*Stated task:* Render every line of the listing below as a Markdown table with two columns, Row and Line. Number the rows in order and skip any blank lines.

[start]

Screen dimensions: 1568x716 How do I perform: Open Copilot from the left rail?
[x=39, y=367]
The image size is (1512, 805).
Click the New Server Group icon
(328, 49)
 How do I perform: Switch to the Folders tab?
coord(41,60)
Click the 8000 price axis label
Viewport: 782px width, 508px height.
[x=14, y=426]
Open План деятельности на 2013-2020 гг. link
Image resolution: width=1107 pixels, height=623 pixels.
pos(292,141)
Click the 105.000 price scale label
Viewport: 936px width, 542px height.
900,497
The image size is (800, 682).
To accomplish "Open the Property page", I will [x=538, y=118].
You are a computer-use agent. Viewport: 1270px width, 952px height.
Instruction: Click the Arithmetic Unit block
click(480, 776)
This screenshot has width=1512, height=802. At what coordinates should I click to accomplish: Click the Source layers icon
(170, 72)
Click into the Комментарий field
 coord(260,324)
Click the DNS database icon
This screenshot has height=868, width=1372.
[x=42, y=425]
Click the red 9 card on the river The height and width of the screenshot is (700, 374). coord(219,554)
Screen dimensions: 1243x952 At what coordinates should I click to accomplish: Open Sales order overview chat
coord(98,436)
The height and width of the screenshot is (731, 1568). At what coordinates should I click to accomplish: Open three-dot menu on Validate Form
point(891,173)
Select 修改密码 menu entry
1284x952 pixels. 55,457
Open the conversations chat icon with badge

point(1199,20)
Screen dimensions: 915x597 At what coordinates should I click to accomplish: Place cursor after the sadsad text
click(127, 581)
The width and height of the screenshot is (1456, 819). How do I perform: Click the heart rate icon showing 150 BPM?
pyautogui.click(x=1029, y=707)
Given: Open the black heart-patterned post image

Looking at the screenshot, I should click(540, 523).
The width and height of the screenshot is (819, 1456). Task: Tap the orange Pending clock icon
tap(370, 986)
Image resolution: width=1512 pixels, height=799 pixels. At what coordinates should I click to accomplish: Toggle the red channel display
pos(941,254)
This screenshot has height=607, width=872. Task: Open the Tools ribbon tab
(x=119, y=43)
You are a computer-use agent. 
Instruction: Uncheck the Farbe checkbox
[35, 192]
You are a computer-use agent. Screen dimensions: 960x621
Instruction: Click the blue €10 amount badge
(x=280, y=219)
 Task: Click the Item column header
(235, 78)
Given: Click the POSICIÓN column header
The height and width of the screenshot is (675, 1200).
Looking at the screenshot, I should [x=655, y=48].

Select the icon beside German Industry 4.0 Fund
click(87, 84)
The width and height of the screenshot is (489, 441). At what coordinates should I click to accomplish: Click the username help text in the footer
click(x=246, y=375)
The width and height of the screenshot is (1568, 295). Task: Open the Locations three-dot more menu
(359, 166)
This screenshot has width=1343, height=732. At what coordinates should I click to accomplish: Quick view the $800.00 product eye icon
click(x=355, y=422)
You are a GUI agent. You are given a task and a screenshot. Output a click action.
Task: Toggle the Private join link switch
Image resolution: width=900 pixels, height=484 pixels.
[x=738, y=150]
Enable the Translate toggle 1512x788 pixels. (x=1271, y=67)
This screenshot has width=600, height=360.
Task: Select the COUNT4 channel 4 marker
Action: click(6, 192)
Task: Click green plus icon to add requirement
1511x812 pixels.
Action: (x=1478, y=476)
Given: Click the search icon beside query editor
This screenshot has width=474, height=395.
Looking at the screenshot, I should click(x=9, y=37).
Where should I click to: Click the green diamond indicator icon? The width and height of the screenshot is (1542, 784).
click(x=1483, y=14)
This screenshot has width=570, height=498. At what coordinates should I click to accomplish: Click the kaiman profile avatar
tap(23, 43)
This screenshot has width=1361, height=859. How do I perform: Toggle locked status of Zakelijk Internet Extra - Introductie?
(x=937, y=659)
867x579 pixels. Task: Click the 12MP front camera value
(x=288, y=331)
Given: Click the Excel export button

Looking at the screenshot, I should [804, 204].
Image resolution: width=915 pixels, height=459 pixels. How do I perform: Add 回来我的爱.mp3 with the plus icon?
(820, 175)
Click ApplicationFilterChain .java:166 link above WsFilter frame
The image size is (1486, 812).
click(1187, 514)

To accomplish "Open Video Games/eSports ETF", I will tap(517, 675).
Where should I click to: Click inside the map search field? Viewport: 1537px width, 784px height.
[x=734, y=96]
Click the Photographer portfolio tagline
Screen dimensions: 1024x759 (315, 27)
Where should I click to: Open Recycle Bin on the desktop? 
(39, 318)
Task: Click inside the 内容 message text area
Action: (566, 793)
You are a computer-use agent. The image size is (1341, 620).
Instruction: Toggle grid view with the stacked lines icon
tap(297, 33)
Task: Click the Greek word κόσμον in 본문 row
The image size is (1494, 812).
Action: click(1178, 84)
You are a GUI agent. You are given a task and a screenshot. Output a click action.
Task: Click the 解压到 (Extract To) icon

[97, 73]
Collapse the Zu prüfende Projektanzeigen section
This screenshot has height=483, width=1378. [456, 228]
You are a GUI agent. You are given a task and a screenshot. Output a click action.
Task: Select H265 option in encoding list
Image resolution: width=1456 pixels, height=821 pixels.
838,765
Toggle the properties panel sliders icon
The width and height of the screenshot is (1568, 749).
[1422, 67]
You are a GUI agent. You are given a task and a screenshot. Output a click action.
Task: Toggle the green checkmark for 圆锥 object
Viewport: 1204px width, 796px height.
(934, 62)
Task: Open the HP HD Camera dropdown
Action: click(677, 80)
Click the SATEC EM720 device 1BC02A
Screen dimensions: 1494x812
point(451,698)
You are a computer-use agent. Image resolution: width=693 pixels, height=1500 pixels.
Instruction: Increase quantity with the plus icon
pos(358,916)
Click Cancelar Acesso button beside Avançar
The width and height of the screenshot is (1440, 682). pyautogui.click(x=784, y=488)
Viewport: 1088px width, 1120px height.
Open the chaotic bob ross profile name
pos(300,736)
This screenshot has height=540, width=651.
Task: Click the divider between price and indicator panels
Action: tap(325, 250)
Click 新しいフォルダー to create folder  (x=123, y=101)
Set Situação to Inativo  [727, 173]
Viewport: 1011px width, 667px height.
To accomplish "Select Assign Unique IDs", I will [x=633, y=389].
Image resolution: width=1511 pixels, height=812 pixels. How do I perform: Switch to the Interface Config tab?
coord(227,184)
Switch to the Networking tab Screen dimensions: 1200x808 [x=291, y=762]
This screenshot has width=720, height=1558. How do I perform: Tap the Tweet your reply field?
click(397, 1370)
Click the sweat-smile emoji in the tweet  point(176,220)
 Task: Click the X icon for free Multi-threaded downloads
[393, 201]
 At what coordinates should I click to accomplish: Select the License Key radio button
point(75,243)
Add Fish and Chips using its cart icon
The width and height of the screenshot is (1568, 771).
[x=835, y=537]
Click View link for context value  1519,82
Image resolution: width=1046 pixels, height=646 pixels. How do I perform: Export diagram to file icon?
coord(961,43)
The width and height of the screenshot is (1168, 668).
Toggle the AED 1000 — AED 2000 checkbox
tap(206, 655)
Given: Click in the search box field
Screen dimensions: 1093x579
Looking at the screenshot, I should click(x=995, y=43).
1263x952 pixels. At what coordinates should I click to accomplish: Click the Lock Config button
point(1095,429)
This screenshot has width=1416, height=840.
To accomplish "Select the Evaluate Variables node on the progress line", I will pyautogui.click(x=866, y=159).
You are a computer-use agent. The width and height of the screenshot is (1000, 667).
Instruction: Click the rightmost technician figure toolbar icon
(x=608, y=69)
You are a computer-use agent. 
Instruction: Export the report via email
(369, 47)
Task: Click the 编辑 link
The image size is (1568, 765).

[end]

*Response to the exercise:*
| Row | Line |
|---|---|
| 1 | Screen dimensions: 1568x716 How do I perform: Open Copilot from the left rail? |
| 2 | [x=39, y=367] |
| 3 | The image size is (1512, 805). |
| 4 | Click the New Server Group icon |
| 5 | (328, 49) |
| 6 |  How do I perform: Switch to the Folders tab? |
| 7 | coord(41,60) |
| 8 | Click the 8000 price axis label |
| 9 | Viewport: 782px width, 508px height. |
| 10 | [x=14, y=426] |
| 11 | Open План деятельности на 2013-2020 гг. link |
| 12 | Image resolution: width=1107 pixels, height=623 pixels. |
| 13 | pos(292,141) |
| 14 | Click the 105.000 price scale label |
| 15 | Viewport: 936px width, 542px height. |
| 16 | 900,497 |
| 17 | The image size is (800, 682). |
| 18 | To accomplish "Open the Property page", I will [x=538, y=118]. |
| 19 | You are a computer-use agent. Viewport: 1270px width, 952px height. |
| 20 | Instruction: Click the Arithmetic Unit block |
| 21 | click(480, 776) |
| 22 | This screenshot has width=1512, height=802. At what coordinates should I click to accomplish: Click the Source layers icon |
| 23 | (170, 72) |
| 24 | Click into the Комментарий field |
| 25 |  coord(260,324) |
| 26 | Click the DNS database icon |
| 27 | This screenshot has height=868, width=1372. |
| 28 | [x=42, y=425] |
| 29 | Click the red 9 card on the river The height and width of the screenshot is (700, 374). coord(219,554) |
| 30 | Screen dimensions: 1243x952 At what coordinates should I click to accomplish: Open Sales order overview chat |
| 31 | coord(98,436) |
| 32 | The height and width of the screenshot is (731, 1568). At what coordinates should I click to accomplish: Open three-dot menu on Validate Form |
| 33 | point(891,173) |
| 34 | Select 修改密码 menu entry |
| 35 | 1284x952 pixels. 55,457 |
| 36 | Open the conversations chat icon with badge |
| 37 | point(1199,20) |
| 38 | Screen dimensions: 915x597 At what coordinates should I click to accomplish: Place cursor after the sadsad text |
| 39 | click(127, 581) |
| 40 | The width and height of the screenshot is (1456, 819). How do I perform: Click the heart rate icon showing 150 BPM? |
| 41 | pyautogui.click(x=1029, y=707) |
| 42 | Given: Open the black heart-patterned post image |
| 43 | Looking at the screenshot, I should click(540, 523). |
| 44 | The width and height of the screenshot is (819, 1456). Task: Tap the orange Pending clock icon |
| 45 | tap(370, 986) |
| 46 | Image resolution: width=1512 pixels, height=799 pixels. At what coordinates should I click to accomplish: Toggle the red channel display |
| 47 | pos(941,254) |
| 48 | This screenshot has height=607, width=872. Task: Open the Tools ribbon tab |
| 49 | (x=119, y=43) |
| 50 | You are a computer-use agent.  |
| 51 | Instruction: Uncheck the Farbe checkbox |
| 52 | [35, 192] |
| 53 | You are a computer-use agent. Screen dimensions: 960x621 |
| 54 | Instruction: Click the blue €10 amount badge |
| 55 | (x=280, y=219) |
| 56 |  Task: Click the Item column header |
| 57 | (235, 78) |
| 58 | Given: Click the POSICIÓN column header |
| 59 | The height and width of the screenshot is (675, 1200). |
| 60 | Looking at the screenshot, I should [x=655, y=48]. |
| 61 | Select the icon beside German Industry 4.0 Fund |
| 62 | click(87, 84) |
| 63 | The width and height of the screenshot is (489, 441). At what coordinates should I click to accomplish: Click the username help text in the footer |
| 64 | click(x=246, y=375) |
| 65 | The width and height of the screenshot is (1568, 295). Task: Open the Locations three-dot more menu |
| 66 | (359, 166) |
| 67 | This screenshot has width=1343, height=732. At what coordinates should I click to accomplish: Quick view the $800.00 product eye icon |
| 68 | click(x=355, y=422) |
| 69 | You are a GUI agent. You are given a task and a screenshot. Output a click action. |
| 70 | Task: Toggle the Private join link switch |
| 71 | Image resolution: width=900 pixels, height=484 pixels. |
| 72 | [x=738, y=150] |
| 73 | Enable the Translate toggle 1512x788 pixels. (x=1271, y=67) |
| 74 | This screenshot has width=600, height=360. |
| 75 | Task: Select the COUNT4 channel 4 marker |
| 76 | Action: click(6, 192) |
| 77 | Task: Click green plus icon to add requirement |
| 78 | 1511x812 pixels. |
| 79 | Action: (x=1478, y=476) |
| 80 | Given: Click the search icon beside query editor |
| 81 | This screenshot has width=474, height=395. |
| 82 | Looking at the screenshot, I should click(x=9, y=37). |
| 83 | Where should I click to: Click the green diamond indicator icon? The width and height of the screenshot is (1542, 784). |
| 84 | click(x=1483, y=14) |
| 85 | This screenshot has width=570, height=498. At what coordinates should I click to accomplish: Click the kaiman profile avatar |
| 86 | tap(23, 43) |
| 87 | This screenshot has width=1361, height=859. How do I perform: Toggle locked status of Zakelijk Internet Extra - Introductie? |
| 88 | (x=937, y=659) |
| 89 | 867x579 pixels. Task: Click the 12MP front camera value |
| 90 | (x=288, y=331) |
| 91 | Given: Click the Excel export button |
| 92 | Looking at the screenshot, I should [804, 204]. |
| 93 | Image resolution: width=915 pixels, height=459 pixels. How do I perform: Add 回来我的爱.mp3 with the plus icon? |
| 94 | (820, 175) |
| 95 | Click ApplicationFilterChain .java:166 link above WsFilter frame |
| 96 | The image size is (1486, 812). |
| 97 | click(1187, 514) |
| 98 | To accomplish "Open Video Games/eSports ETF", I will tap(517, 675). |
| 99 | Where should I click to: Click inside the map search field? Viewport: 1537px width, 784px height. |
| 100 | [x=734, y=96] |
| 101 | Click the Photographer portfolio tagline |
| 102 | Screen dimensions: 1024x759 (315, 27) |
| 103 | Where should I click to: Open Recycle Bin on the desktop?  |
| 104 | (39, 318) |
| 105 | Task: Click inside the 内容 message text area |
| 106 | Action: (566, 793) |
| 107 | You are a computer-use agent. The image size is (1341, 620). |
| 108 | Instruction: Toggle grid view with the stacked lines icon |
| 109 | tap(297, 33) |
| 110 | Task: Click the Greek word κόσμον in 본문 row |
| 111 | The image size is (1494, 812). |
| 112 | Action: click(1178, 84) |
| 113 | You are a GUI agent. You are given a task and a screenshot. Output a click action. |
| 114 | Task: Click the 解压到 (Extract To) icon |
| 115 | [97, 73] |
| 116 | Collapse the Zu prüfende Projektanzeigen section |
| 117 | This screenshot has height=483, width=1378. [456, 228] |
| 118 | You are a GUI agent. You are given a task and a screenshot. Output a click action. |
| 119 | Task: Select H265 option in encoding list |
| 120 | Image resolution: width=1456 pixels, height=821 pixels. |
| 121 | 838,765 |
| 122 | Toggle the properties panel sliders icon |
| 123 | The width and height of the screenshot is (1568, 749). |
| 124 | [1422, 67] |
| 125 | You are a GUI agent. You are given a task and a screenshot. Output a click action. |
| 126 | Task: Toggle the green checkmark for 圆锥 object |
| 127 | Viewport: 1204px width, 796px height. |
| 128 | (934, 62) |
| 129 | Task: Open the HP HD Camera dropdown |
| 130 | Action: click(677, 80) |
| 131 | Click the SATEC EM720 device 1BC02A |
| 132 | Screen dimensions: 1494x812 |
| 133 | point(451,698) |
| 134 | You are a computer-use agent. Image resolution: width=693 pixels, height=1500 pixels. |
| 135 | Instruction: Increase quantity with the plus icon |
| 136 | pos(358,916) |
| 137 | Click Cancelar Acesso button beside Avançar |
| 138 | The width and height of the screenshot is (1440, 682). pyautogui.click(x=784, y=488) |
| 139 | Viewport: 1088px width, 1120px height. |
| 140 | Open the chaotic bob ross profile name |
| 141 | pos(300,736) |
| 142 | This screenshot has height=540, width=651. |
| 143 | Task: Click the divider between price and indicator panels |
| 144 | Action: tap(325, 250) |
| 145 | Click 新しいフォルダー to create folder  (x=123, y=101) |
| 146 | Set Situação to Inativo  [727, 173] |
| 147 | Viewport: 1011px width, 667px height. |
| 148 | To accomplish "Select Assign Unique IDs", I will [x=633, y=389]. |
| 149 | Image resolution: width=1511 pixels, height=812 pixels. How do I perform: Switch to the Interface Config tab? |
| 150 | coord(227,184) |
| 151 | Switch to the Networking tab Screen dimensions: 1200x808 [x=291, y=762] |
| 152 | This screenshot has width=720, height=1558. How do I perform: Tap the Tweet your reply field? |
| 153 | click(397, 1370) |
| 154 | Click the sweat-smile emoji in the tweet  point(176,220) |
| 155 |  Task: Click the X icon for free Multi-threaded downloads |
| 156 | [393, 201] |
| 157 |  At what coordinates should I click to accomplish: Select the License Key radio button |
| 158 | point(75,243) |
| 159 | Add Fish and Chips using its cart icon |
| 160 | The width and height of the screenshot is (1568, 771). |
| 161 | [x=835, y=537] |
| 162 | Click View link for context value  1519,82 |
| 163 | Image resolution: width=1046 pixels, height=646 pixels. How do I perform: Export diagram to file icon? |
| 164 | coord(961,43) |
| 165 | The width and height of the screenshot is (1168, 668). |
| 166 | Toggle the AED 1000 — AED 2000 checkbox |
| 167 | tap(206, 655) |
| 168 | Given: Click in the search box field |
| 169 | Screen dimensions: 1093x579 |
| 170 | Looking at the screenshot, I should click(x=995, y=43). |
| 171 | 1263x952 pixels. At what coordinates should I click to accomplish: Click the Lock Config button |
| 172 | point(1095,429) |
| 173 | This screenshot has width=1416, height=840. |
| 174 | To accomplish "Select the Evaluate Variables node on the progress line", I will pyautogui.click(x=866, y=159). |
| 175 | You are a computer-use agent. The width and height of the screenshot is (1000, 667). |
| 176 | Instruction: Click the rightmost technician figure toolbar icon |
| 177 | (x=608, y=69) |
| 178 | You are a computer-use agent.  |
| 179 | Instruction: Export the report via email |
| 180 | (369, 47) |
| 181 | Task: Click the 编辑 link |
| 182 | The image size is (1568, 765). |